2025

Les Vagabondes

Je vis dans la vallée de la Seine depuis plus de dix ans. J’y vis et je l’habite, sillonnant le fleuve en aviron, parcourant ses berges à vélo, traversant ses paysages, depuis les Andelys où je réside, en train ou en voiture, pour rejoindre Vernon, Aubevoye, Rouen, Le Havre, Paris…

Depuis que je me suis installée dans une ville à la campagne, je m’émerveille de chaque plante qui éclôt, selon les saisons, vivant plus intensément leur cycle. Les sujets touchant à l’écologie, les écosystèmes et les égards au vivant sont au centre de mes préoccupations, de mon quotidien et imprègnent mon travail plastique.

Dans la série Les Vagabondes, née de la lecture d’Éloge des vagabondes du paysagiste-philosophe Gilles Clément, j’observe les plantes voyageuses, sauvages qui envahissent les friches, les bords des trottoirs et les coins de murs de nos bâtisses.
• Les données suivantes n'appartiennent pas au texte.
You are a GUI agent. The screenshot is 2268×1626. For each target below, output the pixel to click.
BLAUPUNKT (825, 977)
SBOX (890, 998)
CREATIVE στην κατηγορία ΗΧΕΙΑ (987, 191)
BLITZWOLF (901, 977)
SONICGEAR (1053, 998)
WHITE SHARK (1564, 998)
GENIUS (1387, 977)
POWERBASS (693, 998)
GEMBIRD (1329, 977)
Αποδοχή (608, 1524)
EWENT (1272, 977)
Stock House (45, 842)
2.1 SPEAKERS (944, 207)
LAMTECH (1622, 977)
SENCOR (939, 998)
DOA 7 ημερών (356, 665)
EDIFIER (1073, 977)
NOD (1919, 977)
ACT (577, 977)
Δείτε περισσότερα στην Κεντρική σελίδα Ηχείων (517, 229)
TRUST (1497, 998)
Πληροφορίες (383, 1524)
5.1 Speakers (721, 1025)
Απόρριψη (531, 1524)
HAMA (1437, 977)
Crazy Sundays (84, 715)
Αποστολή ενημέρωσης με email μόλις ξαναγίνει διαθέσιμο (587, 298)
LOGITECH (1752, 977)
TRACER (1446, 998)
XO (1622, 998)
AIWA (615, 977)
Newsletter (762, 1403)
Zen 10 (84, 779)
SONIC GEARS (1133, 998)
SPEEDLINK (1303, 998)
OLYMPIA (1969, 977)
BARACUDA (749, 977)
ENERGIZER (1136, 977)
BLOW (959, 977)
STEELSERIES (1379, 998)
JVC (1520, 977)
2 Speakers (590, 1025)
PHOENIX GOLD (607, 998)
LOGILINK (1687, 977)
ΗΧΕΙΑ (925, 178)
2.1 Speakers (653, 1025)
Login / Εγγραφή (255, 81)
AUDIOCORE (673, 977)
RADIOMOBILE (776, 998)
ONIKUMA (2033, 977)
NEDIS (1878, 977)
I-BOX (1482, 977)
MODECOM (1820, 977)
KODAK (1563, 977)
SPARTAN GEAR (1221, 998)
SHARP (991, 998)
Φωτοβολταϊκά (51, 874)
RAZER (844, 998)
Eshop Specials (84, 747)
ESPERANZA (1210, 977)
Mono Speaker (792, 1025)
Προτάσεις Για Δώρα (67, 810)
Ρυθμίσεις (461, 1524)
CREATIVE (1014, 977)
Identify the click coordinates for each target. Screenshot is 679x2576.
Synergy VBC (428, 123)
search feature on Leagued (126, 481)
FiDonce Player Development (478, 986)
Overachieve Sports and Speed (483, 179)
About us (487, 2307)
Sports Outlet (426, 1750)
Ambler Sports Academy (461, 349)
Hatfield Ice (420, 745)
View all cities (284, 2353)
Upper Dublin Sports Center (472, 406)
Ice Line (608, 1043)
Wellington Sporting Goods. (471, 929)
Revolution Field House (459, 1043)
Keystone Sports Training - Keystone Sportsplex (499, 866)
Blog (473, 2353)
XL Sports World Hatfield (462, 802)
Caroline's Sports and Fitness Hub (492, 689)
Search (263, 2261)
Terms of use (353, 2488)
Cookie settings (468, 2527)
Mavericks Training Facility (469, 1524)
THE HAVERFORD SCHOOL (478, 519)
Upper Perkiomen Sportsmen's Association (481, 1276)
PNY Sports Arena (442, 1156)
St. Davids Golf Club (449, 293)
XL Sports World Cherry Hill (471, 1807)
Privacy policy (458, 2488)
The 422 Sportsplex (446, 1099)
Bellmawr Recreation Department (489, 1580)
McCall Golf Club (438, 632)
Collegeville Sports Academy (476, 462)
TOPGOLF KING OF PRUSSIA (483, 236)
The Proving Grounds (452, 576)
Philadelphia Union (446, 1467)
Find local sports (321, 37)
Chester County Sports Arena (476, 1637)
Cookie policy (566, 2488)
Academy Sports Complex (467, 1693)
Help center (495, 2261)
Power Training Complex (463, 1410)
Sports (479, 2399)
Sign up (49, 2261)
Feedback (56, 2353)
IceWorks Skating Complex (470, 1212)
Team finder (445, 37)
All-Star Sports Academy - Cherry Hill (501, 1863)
Au fil de mes déambulations et du temps passé à dessiner dans l’atelier, je me questionne sur ce qui s’installe, pousse et vit au milieu du bâti, dans les interstices, là où on ne s’y attend pas, la plupart du temps végétation indésirable, que les services municipaux tentent d’éliminer.

J’arpente la ville et collecte ces plantes rudérales, qui poussent spontanément dans des endroits improbables – magie de leur instinct de vie : quelques millimètres entre le bitume, le béton, la pierre et la brique.

Ces plantes, migrantes, libres, deviennent des « bouquets-trottoirs » que je photographie.

J’en fais ensuite l’inventaire, puis broie et presse les bouquets pour en récupérer les pigments, avec lesquels je teinte mes papiers.

Je dessine à l’encre, petit point par petit point, des fragments de chacune de ces plantes, créant des planches botaniques, qui retracent mes observations et les rues que j’ai empruntées.

La série de dessins dresse donc un herbier imparfait, une cartographie poétique en creux des architectures citadines, une empreinte de ce qui a poussé dans leurs interstices.

J’aime dessiner sur des papiers donnés, évoquant ainsi l’idée de partage, et appuyant mon propos sur l’écologie par la réutilisation de matériaux et la récupération.

Je choisis le dessin au petit point pour éprouver la lenteur de la pousse des plantes, la lenteur qu’il nous faudrait retrouver pour être en harmonie avec les forces du vivant que nous avons, au rythme effréné de nos technologies, négligées et qui nous rattrapent et bouleversent le climat et nos modes d’habiter, de s’alimenter, de se projeter.

Les Vagabondes, Bouquets-trottoirs (collecte 1 : rue de la Libération, rue du Maréchal Leclerc, Les Andelys, collecte 2 : rue Gilles Nicolle, rue de la Gabelle, rue du Maréchal Leclerc, Les Andelys, collecte 3 : passage Meurdrac, Les Andelys), photographies et papiers teintés avec les pigments des bouquets, 18×13 cm, détails.

Les Vagabondes, Herbier des interstices (coquelicot blanc, coronille, chélidoine, frêne, cerisier, lierre, laitue vireuse, pissenlit, porcelle enracinée, plantain lancéolé, berce, verge d’or, clématite, arbre à papillons, trèfle, coquelicot, grand plantain), encre sur papiers donnés, 18×12,4 cm.